Dataset records »
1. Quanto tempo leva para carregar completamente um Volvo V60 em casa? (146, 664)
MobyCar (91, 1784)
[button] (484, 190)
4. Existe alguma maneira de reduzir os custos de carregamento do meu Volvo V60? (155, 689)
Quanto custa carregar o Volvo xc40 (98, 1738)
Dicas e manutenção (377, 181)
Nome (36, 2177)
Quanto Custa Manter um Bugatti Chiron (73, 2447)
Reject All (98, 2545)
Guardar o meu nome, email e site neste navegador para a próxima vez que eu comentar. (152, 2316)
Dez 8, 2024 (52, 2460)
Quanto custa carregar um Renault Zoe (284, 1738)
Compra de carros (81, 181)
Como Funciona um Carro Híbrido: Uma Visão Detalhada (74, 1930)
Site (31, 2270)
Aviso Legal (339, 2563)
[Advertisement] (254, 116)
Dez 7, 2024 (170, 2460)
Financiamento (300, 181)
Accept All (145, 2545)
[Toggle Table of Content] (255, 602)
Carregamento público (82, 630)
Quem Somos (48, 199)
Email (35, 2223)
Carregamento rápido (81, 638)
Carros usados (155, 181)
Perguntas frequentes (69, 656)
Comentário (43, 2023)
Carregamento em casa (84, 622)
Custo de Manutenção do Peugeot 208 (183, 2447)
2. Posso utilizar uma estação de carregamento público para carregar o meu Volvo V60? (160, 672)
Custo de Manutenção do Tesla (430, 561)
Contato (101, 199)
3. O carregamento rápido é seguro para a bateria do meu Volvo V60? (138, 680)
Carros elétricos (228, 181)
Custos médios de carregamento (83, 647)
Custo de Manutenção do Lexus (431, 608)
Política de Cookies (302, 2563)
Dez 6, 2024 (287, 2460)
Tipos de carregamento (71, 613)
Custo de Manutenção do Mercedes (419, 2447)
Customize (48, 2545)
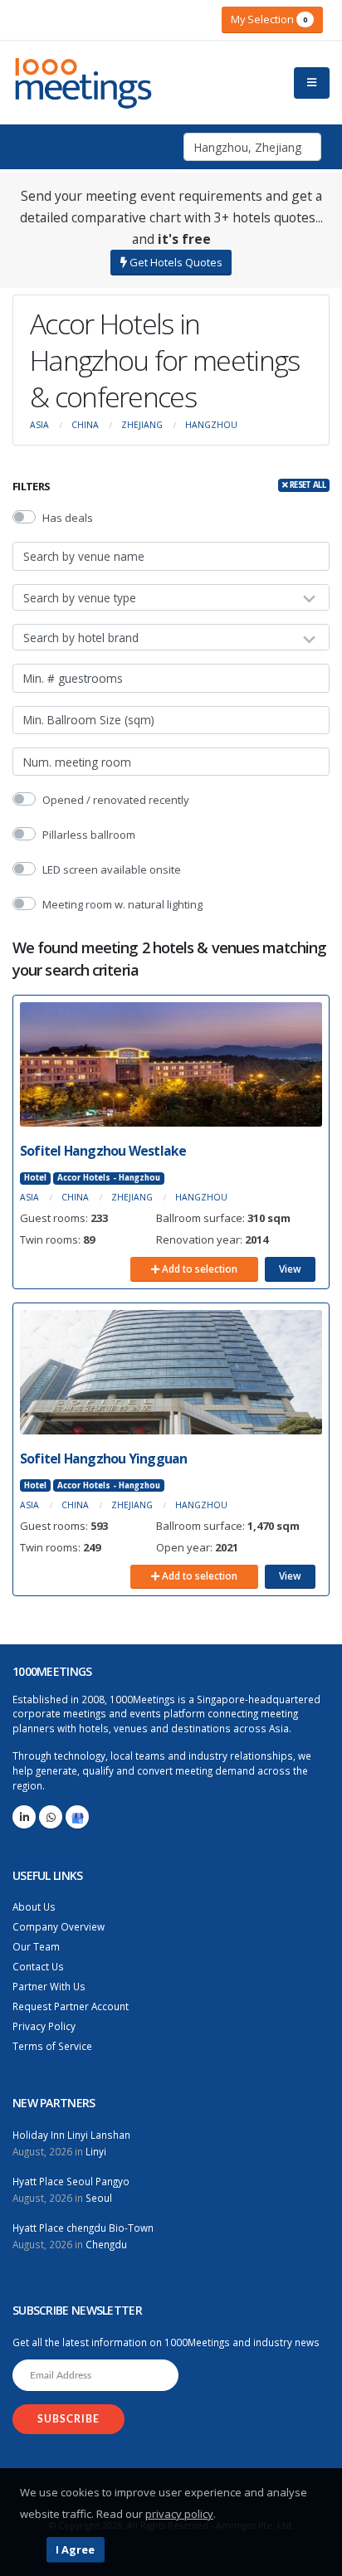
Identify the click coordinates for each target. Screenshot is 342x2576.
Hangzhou (211, 425)
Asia (39, 425)
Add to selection (198, 1268)
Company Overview (58, 1926)
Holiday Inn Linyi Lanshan (71, 2134)
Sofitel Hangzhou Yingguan (104, 1458)
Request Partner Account (70, 2006)
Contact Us (38, 1966)
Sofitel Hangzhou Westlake (103, 1151)
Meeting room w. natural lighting (122, 904)
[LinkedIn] (24, 1817)
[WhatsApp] (50, 1817)
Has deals (67, 517)
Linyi (96, 2151)
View (290, 1268)
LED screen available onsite (111, 869)
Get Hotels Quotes (174, 262)
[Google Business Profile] (77, 1817)
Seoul (99, 2197)
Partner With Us (49, 1986)
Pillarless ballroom (88, 834)
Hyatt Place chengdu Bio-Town (83, 2227)
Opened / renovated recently (115, 799)
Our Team (36, 1946)
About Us (34, 1906)
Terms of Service (52, 2046)
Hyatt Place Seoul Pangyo (70, 2181)
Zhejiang (142, 425)
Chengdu (106, 2244)
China (85, 425)
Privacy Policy (44, 2026)
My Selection (269, 19)
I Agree (75, 2549)
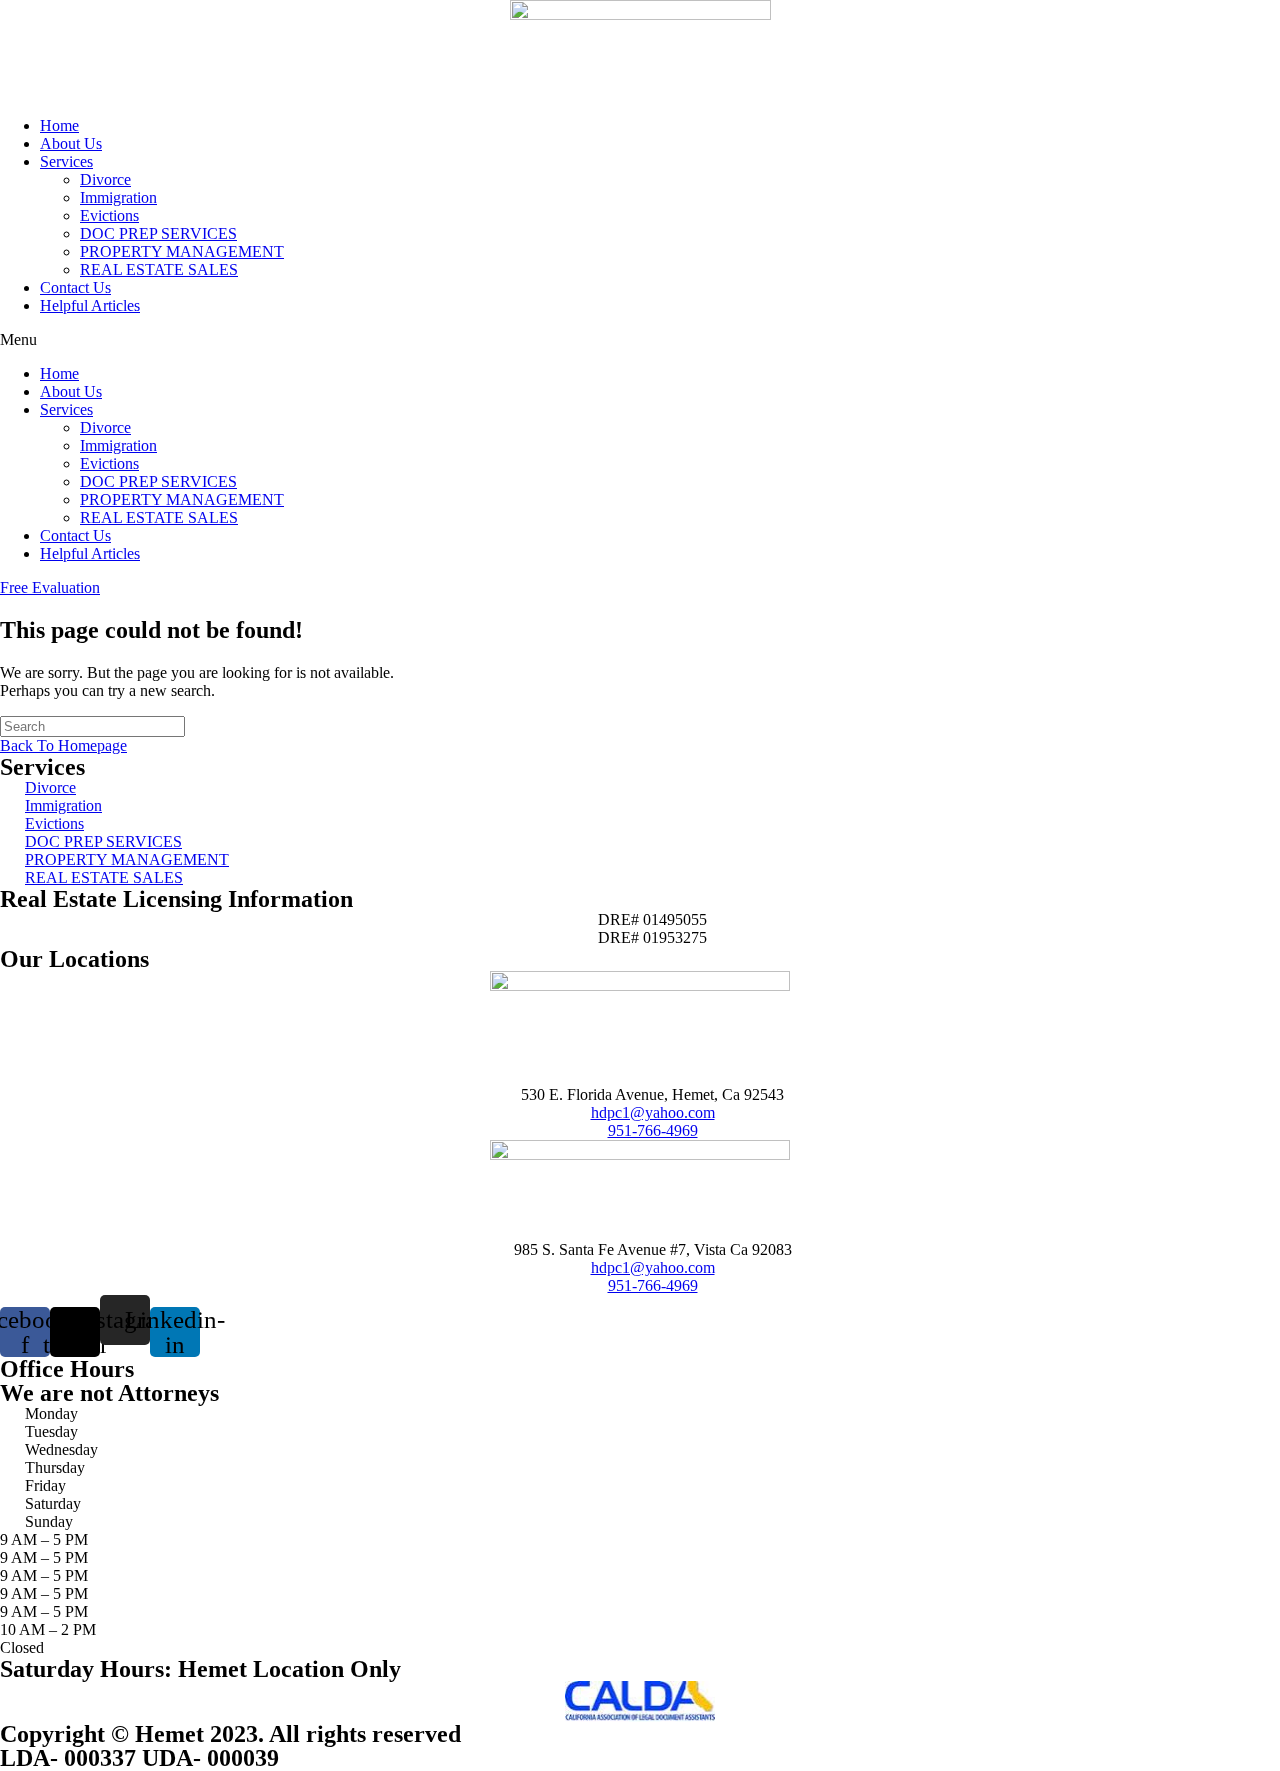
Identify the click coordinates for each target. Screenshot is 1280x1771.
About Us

Task requirements »
This exercise calls for the complete listing, returned exactly and without images.

Solution for this task »
1. Quanto tempo leva para carregar completamente um Volvo V60 em casa? (146, 664)
MobyCar (91, 1784)
[button] (484, 190)
4. Existe alguma maneira de reduzir os custos de carregamento do meu Volvo V60? (155, 689)
Quanto custa carregar o Volvo xc40 (98, 1738)
Dicas e manutenção (377, 181)
Nome (36, 2177)
Quanto Custa Manter um Bugatti Chiron (73, 2447)
Reject All (98, 2545)
Guardar o meu nome, email e site neste navegador para a próxima vez que eu comentar. (152, 2316)
Dez 8, 2024 (52, 2460)
Quanto custa carregar um Renault Zoe (284, 1738)
Compra de carros (81, 181)
Como Funciona um Carro Híbrido: Uma Visão Detalhada (74, 1930)
Site (31, 2270)
Aviso Legal (339, 2563)
[Advertisement] (254, 116)
Dez 7, 2024 (170, 2460)
Financiamento (300, 181)
Accept All (145, 2545)
[Toggle Table of Content] (255, 602)
Carregamento público (82, 630)
Quem Somos (48, 199)
Email (35, 2223)
Carregamento rápido (81, 638)
Carros usados (155, 181)
Perguntas frequentes (69, 656)
Comentário (43, 2023)
Carregamento em casa (84, 622)
Custo de Manutenção do Peugeot 208 (183, 2447)
2. Posso utilizar uma estação de carregamento público para carregar o meu Volvo V60? (160, 672)
Custo de Manutenção do Tesla (430, 561)
Contato (101, 199)
3. O carregamento rápido é seguro para a bateria do meu Volvo V60? (138, 680)
Carros elétricos (228, 181)
Custos médios de carregamento (83, 647)
Custo de Manutenção do Lexus (431, 608)
Política de Cookies (302, 2563)
Dez 6, 2024 (287, 2460)
Tipos de carregamento (71, 613)
Custo de Manutenção do Mercedes (419, 2447)
Customize (48, 2545)
Identify the click coordinates for each target. Screenshot is 342x2576.
Hangzhou (211, 425)
Asia (39, 425)
Add to selection (198, 1268)
Company Overview (58, 1926)
Holiday Inn Linyi Lanshan (71, 2134)
Sofitel Hangzhou Yingguan (104, 1458)
Request Partner Account (70, 2006)
Contact Us (38, 1966)
Sofitel Hangzhou Westlake (103, 1151)
Meeting room w. natural lighting (122, 904)
[LinkedIn] (24, 1817)
[WhatsApp] (50, 1817)
Has deals (67, 517)
Linyi (96, 2151)
View (290, 1268)
LED screen available onsite (111, 869)
Get Hotels Quotes (174, 262)
[Google Business Profile] (77, 1817)
Seoul (99, 2197)
Partner With Us (49, 1986)
Pillarless ballroom (88, 834)
Hyatt Place chengdu Bio-Town (83, 2227)
Opened / renovated recently (115, 799)
Our Team (36, 1946)
About Us (34, 1906)
Terms of Service (52, 2046)
Hyatt Place Seoul Pangyo (70, 2181)
Zhejiang (142, 425)
Chengdu (106, 2244)
China (85, 425)
Privacy Policy (44, 2026)
My Selection (269, 19)
I Agree (75, 2549)
Identify the click coordinates for each target. Screenshot is 1280x1771.
About Us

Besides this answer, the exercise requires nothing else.